**TEXTO DE ORIGEN**

11 February 2008

HENRY MILLER, ANAÏS NIN Y JUNE


UN TRIÁNGULO TERRIBLE

El día de ayer en el suplemento El Dominical, Enrique Sánchez Hernani recuerdo uno de los triángulos amorosos más tormentosos de la historia literaria, pero que produjo también uno de los proyectos más ambiciosos de la narrativa norteamericana contemporánea: los recordados Trópicos.

Los dejo con un fragmento del artículo:

Fue en la Ciudad Luz donde conoció a Henry Miller. El fauno mayor de la literatura norteamericana era por entonces un atribulado y hambriento desconocido. Había llegado a París en 1930 y estaba atravesando, como lo escribiera después, la "segunda ordalía de su vida". Cuando al año próximo conoció a Anaïs, se preparaba a celebrar su cuadragésimo cumpleaños y arrastraba como una bufanda sumergida en el barro un pasado infausto que le estrujaba los sentidos. Estaba casado por segunda vez con June Edith Mansfield, una corista de cruda belleza a la que conoció trabajando en un cabaret. Ella, entre otras oscuras virtudes, tenía la de ser bisexual. Cuando Henry la vio, en 1924, decidió casarse inmediatamente con ella, seducido por una pasión borrascosa.
Después de padecer una vida precaria en departamentos que daban la idea de pocilgas antes que habitaciones para seres humanos, en Brooklyn y Greenwich Village, la sensual June, que había alentado a su marido para que abandone su puesto en la Cosmodemonic Telegraph Company y se dedique íntegramente a su carrera de escritor, se consiguió un amigo, que confusamente toleró Henry, y le compró un boleto a Francia.
Miller, en el año de su encuentro con Anaïs, no tenía un centavo. Había llegado a París aunque prefería España, pero a causa de su absoluta torpeza para manejar dinero, terminó anclándose en la ciudad luz. Recordando esa época, más tarde escribiría que se hallaba "desesperadamente hambriento no sólo de hambre física y sensual, de tibieza humana y comprensión, sino también de inspiración e iluminación".
Por entonces estaba pergueñando las primeras páginas de su Trópico de cáncer, donde había anotado con sinceridad: "No tengo dinero, ni recursos, ni esperanza. Soy el hombre más feliz del mundo". No tenía casa fija y raramente comía algo caliente.
Un abogado que atendía algunos asuntos de Anaïs fue el que los presentó, de manera fortuita, al seleccionar Henry su tarjeta con el fin de hacerse de una comida gratuita.
Cuando el vagabundo Miller ingresó a la residencia de Louveciennes, su rústico corazón, acerado por el dolor y la violencia de la calle, se conmovió. Las paredes del hall estaban cubiertas de libros y cuadros de exóticos estilos.

**REQUISITOS DEL EJERCICIO**
Transcribe del texto sobre Henry Miller el pasaje que comienza en las palabras "Los dejo con" y termina después de "una pasión borrascosa.". Las filas no tienen relación alguna con el texto sobre Henry Miller.

**Extractos del conjunto de datos**

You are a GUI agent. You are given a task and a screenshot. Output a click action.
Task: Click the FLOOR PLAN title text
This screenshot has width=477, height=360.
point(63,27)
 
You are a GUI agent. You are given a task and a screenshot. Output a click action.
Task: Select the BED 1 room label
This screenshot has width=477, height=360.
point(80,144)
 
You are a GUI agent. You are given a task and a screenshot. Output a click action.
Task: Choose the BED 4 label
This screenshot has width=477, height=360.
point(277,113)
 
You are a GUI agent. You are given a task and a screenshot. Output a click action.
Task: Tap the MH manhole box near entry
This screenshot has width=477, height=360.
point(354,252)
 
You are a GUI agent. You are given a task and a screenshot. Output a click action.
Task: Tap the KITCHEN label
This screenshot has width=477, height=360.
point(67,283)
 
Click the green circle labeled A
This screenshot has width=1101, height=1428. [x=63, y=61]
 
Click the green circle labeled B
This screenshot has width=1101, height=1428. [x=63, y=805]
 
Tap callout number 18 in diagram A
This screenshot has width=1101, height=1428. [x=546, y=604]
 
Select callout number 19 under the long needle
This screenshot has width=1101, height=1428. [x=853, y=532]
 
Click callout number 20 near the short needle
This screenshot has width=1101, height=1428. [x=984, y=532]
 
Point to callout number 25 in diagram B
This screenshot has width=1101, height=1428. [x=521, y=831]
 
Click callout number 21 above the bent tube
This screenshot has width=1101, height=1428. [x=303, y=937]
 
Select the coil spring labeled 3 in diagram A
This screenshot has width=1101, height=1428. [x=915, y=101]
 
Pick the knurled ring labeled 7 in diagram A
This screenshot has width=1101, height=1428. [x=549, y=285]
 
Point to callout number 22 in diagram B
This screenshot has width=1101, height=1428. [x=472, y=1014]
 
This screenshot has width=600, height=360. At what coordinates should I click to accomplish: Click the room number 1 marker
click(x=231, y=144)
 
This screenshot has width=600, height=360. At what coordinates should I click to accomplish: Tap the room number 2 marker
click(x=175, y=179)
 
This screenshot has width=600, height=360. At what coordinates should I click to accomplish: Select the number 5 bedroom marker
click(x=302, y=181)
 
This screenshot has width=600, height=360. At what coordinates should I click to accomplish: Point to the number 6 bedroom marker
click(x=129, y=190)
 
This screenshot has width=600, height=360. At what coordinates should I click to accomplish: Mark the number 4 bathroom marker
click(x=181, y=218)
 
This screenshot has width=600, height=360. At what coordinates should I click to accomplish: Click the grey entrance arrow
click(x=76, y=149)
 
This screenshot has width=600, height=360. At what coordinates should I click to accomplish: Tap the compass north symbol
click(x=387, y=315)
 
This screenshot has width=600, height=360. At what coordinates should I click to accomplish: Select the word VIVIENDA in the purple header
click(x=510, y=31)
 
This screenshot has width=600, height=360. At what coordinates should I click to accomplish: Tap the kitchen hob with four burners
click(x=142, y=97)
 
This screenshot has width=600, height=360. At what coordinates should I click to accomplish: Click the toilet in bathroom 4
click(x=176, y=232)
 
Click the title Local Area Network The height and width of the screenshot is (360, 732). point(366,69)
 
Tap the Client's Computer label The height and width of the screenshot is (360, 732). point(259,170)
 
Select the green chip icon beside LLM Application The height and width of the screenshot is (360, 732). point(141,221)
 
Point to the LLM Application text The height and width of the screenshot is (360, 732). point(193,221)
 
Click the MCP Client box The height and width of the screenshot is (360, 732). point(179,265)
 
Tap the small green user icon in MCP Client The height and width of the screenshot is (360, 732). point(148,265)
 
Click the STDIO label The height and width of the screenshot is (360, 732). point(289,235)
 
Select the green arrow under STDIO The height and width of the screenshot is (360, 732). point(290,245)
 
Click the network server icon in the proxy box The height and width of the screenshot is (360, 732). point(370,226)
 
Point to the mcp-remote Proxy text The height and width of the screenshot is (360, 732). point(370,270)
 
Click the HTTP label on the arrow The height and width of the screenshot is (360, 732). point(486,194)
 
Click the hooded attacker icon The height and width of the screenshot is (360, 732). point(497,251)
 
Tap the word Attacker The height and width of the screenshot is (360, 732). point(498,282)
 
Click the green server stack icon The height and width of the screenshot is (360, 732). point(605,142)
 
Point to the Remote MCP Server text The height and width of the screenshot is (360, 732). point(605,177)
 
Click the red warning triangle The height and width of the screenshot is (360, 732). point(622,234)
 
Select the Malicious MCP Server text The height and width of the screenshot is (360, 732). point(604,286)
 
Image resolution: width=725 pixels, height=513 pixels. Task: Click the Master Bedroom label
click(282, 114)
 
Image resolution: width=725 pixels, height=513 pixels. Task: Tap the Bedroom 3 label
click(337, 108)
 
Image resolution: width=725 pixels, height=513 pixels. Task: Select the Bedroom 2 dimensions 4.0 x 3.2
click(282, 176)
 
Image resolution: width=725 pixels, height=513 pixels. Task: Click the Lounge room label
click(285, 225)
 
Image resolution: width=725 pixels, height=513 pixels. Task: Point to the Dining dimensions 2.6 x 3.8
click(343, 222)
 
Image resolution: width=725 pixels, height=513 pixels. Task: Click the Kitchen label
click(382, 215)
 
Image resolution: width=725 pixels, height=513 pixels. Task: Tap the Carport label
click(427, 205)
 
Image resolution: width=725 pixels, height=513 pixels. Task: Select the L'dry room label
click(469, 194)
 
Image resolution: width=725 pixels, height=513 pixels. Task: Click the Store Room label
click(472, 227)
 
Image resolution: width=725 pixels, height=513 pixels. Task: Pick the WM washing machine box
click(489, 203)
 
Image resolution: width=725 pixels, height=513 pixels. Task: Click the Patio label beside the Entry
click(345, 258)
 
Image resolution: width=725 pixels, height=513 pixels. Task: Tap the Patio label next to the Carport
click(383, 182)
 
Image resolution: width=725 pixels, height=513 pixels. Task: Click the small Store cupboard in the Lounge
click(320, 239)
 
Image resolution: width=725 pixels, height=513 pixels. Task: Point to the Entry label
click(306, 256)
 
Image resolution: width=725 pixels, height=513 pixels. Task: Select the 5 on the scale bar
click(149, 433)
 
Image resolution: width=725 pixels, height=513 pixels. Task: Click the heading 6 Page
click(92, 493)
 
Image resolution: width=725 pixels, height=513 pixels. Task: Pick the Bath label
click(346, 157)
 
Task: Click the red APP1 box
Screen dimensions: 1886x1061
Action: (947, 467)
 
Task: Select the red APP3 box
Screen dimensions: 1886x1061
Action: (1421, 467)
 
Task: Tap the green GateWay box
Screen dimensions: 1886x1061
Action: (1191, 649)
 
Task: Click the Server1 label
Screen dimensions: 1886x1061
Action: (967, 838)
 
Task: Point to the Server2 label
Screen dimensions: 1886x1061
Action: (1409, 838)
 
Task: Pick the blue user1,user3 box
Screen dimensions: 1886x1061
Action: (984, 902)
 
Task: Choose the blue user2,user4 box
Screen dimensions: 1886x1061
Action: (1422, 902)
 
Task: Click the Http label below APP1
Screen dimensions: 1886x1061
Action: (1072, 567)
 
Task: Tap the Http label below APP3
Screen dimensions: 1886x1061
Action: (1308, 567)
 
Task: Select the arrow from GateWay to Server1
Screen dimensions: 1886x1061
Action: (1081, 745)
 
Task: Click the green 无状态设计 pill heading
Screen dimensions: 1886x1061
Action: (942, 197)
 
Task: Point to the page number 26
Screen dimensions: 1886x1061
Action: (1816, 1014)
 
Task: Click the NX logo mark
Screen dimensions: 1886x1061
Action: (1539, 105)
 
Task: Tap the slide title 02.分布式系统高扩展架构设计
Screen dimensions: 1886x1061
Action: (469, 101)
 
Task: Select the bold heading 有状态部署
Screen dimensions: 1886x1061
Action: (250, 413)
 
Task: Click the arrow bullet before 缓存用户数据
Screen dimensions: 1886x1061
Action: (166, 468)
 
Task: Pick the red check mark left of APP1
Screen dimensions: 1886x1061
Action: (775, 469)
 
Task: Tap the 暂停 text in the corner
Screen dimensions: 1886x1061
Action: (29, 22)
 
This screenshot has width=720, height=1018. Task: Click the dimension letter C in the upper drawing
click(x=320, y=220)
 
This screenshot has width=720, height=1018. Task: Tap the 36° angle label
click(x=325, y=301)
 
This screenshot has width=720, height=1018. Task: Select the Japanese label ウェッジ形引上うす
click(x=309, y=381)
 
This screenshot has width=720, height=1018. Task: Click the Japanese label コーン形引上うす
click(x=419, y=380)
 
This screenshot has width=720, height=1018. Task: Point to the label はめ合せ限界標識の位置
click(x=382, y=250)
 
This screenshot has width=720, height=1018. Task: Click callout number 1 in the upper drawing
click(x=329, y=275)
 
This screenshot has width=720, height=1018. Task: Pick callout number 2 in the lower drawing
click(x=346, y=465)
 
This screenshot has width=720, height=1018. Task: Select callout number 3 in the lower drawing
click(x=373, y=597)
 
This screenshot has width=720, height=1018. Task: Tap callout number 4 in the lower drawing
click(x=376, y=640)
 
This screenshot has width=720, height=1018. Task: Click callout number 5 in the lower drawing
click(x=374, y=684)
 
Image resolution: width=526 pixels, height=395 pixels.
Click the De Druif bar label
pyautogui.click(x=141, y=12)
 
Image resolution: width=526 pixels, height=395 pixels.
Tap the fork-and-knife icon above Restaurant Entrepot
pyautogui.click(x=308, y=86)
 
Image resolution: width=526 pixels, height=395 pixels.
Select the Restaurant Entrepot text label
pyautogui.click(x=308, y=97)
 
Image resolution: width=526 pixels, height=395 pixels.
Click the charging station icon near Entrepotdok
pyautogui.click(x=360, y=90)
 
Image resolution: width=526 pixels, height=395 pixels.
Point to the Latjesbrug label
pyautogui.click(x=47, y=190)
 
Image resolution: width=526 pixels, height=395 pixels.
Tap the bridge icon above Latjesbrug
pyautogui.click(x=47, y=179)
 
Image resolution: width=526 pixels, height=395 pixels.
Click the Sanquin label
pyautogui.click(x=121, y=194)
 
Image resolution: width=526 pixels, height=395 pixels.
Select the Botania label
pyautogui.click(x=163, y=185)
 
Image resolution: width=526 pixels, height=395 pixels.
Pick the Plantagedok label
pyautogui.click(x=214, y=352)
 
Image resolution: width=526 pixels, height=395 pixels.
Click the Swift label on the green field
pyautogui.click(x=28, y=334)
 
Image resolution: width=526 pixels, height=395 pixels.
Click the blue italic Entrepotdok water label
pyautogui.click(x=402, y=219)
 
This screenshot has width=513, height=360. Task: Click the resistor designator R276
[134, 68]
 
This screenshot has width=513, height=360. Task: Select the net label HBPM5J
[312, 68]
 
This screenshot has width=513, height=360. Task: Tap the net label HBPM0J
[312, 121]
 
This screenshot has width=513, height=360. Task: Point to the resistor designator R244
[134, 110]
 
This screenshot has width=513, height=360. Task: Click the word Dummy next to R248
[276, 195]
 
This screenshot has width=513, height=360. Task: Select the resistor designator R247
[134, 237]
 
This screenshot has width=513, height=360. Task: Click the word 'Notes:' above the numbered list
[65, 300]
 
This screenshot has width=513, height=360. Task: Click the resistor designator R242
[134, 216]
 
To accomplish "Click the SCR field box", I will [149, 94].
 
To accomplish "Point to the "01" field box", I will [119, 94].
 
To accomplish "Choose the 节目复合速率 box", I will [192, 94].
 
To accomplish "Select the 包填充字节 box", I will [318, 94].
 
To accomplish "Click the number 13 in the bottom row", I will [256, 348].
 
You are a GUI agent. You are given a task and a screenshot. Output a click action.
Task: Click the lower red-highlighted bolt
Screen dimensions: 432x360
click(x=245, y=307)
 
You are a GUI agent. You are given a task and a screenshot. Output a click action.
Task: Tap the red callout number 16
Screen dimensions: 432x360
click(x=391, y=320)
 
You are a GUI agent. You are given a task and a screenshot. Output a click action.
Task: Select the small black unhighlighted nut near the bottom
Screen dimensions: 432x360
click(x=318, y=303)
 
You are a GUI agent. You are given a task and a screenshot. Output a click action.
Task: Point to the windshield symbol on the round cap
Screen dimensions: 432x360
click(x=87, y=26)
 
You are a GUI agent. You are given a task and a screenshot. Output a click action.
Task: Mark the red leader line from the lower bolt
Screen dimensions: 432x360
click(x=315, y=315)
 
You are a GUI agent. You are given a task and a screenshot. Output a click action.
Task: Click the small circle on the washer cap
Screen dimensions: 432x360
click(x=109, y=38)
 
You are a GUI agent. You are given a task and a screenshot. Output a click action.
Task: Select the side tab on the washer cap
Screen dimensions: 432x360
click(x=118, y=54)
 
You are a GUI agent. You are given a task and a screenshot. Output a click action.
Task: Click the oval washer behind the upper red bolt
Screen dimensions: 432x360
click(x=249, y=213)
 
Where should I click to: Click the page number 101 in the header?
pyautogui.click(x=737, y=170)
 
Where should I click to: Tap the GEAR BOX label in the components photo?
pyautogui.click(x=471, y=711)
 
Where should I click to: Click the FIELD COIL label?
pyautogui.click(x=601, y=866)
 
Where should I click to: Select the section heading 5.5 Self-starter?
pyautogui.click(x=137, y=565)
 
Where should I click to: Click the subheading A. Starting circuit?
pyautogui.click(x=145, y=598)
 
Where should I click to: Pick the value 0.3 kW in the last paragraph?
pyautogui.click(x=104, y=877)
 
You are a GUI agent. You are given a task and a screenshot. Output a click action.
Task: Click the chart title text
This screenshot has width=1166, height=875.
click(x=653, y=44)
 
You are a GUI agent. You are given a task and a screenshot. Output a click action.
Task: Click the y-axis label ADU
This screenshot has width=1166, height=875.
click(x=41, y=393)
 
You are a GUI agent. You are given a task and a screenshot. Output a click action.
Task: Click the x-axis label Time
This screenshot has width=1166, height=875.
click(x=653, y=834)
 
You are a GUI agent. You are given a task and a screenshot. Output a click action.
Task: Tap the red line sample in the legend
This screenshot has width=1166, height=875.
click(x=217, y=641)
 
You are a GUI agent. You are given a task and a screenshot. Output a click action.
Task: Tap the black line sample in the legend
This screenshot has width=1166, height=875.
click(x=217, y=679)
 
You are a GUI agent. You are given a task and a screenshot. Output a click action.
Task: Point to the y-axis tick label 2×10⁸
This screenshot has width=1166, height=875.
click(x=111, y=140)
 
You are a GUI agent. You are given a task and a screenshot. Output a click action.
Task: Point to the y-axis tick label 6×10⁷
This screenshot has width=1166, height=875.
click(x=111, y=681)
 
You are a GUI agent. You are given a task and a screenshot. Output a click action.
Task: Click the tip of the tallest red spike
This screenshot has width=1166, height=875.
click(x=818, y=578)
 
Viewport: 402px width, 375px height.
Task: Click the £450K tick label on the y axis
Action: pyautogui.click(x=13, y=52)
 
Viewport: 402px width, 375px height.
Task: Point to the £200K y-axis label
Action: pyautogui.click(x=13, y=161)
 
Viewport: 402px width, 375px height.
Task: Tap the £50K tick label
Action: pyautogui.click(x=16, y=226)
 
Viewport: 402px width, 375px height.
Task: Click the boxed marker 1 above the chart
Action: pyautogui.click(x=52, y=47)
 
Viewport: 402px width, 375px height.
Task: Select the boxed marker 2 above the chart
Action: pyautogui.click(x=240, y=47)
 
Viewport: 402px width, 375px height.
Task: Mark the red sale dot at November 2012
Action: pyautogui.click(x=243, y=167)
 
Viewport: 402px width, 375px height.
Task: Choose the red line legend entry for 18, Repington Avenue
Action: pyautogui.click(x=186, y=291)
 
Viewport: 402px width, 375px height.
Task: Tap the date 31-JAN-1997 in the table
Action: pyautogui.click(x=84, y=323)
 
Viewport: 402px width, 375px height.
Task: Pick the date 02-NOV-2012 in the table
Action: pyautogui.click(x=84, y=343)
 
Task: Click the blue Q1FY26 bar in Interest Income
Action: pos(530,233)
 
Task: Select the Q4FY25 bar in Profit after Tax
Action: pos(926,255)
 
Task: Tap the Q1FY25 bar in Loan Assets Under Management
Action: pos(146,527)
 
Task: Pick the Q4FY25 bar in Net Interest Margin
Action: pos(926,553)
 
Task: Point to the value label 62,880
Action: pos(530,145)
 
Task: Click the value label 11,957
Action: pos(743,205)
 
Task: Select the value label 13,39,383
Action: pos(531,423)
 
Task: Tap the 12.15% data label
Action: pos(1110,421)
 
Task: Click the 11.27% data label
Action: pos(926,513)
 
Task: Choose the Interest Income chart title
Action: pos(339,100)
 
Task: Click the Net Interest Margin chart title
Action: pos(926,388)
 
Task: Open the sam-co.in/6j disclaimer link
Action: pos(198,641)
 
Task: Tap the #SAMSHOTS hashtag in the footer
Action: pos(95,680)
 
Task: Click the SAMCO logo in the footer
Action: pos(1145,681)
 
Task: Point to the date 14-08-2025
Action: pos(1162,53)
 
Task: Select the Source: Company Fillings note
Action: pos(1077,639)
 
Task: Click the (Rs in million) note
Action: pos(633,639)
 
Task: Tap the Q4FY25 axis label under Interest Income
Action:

**RESPUESTA**
Los dejo con un fragmento del artículo:

Fue en la Ciudad Luz donde conoció a Henry Miller. El fauno mayor de la literatura norteamericana era por entonces un atribulado y hambriento desconocido. Había llegado a París en 1930 y estaba atravesando, como lo escribiera después, la "segunda ordalía de su vida". Cuando al año próximo conoció a Anaïs, se preparaba a celebrar su cuadragésimo cumpleaños y arrastraba como una bufanda sumergida en el barro un pasado infausto que le estrujaba los sentidos. Estaba casado por segunda vez con June Edith Mansfield, una corista de cruda belleza a la que conoció trabajando en un cabaret. Ella, entre otras oscuras virtudes, tenía la de ser bisexual. Cuando Henry la vio, en 1924, decidió casarse inmediatamente con ella, seducido por una pasión borrascosa.